It's not puzzling. Journalism was murdered because it asked Nixon too many questions. So now unless you softball interviews, you just don't get to interview anyone, so the only news orgs with content to monetize are the ones just printing Press Releases and being a backboard for "interviews".
It sure is fun how the party who screams about "personal responsibility" seems to get very upset if you ask a responsible person to explain themselves and their actions.
This comment naively believes in zero sum creation of wealth.
Wealth is not taken from our consumers and given to Sam Altman. Sam and his company are creating wealth - increasing the pie.
Of course it benefits everyone while also benefiting them.
Wealth need not be redistributed to improve lives. Just the mere invention of ChatGPT and letting people purchase it and use it is enough to improve people’s lives. Redistribution does not solve any poverty problem other than transfer power.
Sam redistributing money will not sustainably change anything about prosperity or poverty.

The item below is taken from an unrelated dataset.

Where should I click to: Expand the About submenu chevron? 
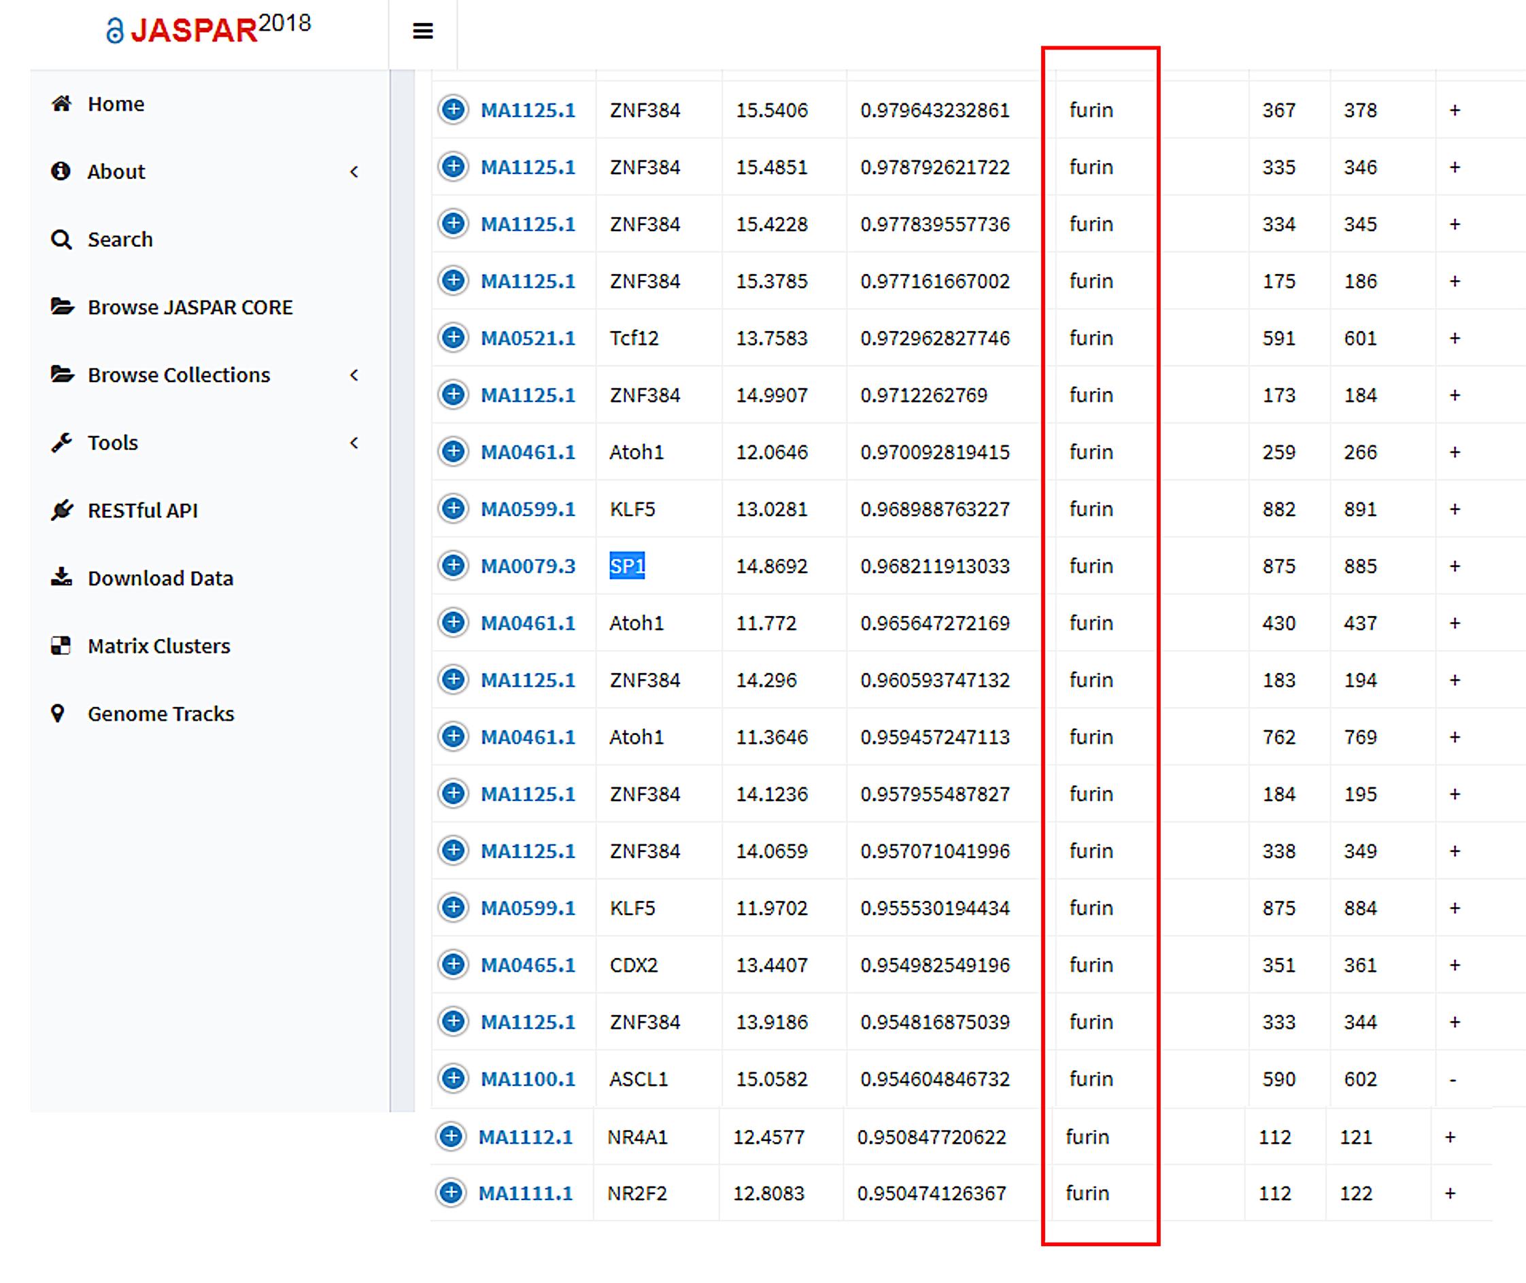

You're talking about normal technological developments that yes generally follow Econ 101 patterns. But AGI isn't like that. If AGI or something like it comes about it won't be a normal technology. The upside case for investors is that frontier models eliminate millions of jobs and remain controlled by a small group of owners. That's why they are investing sums unprecedented in human history. If all white collar work and an increasing amount of blue collar work is supplanted by AI how do those masses of newly unemployed folks make a living without wealth redistribution?
If AI capability plateaus and ends up as a normal technological development then I agree with you that it will mostly work out for the best. But that's not the scenario I'm worried about and plenty of folks in the industry are warning that's not the most likely path at this point.
> This comment naively believes in zero sum creation of wealth.
As long as we're in a capitalist society, wealth is certainly zero-sum.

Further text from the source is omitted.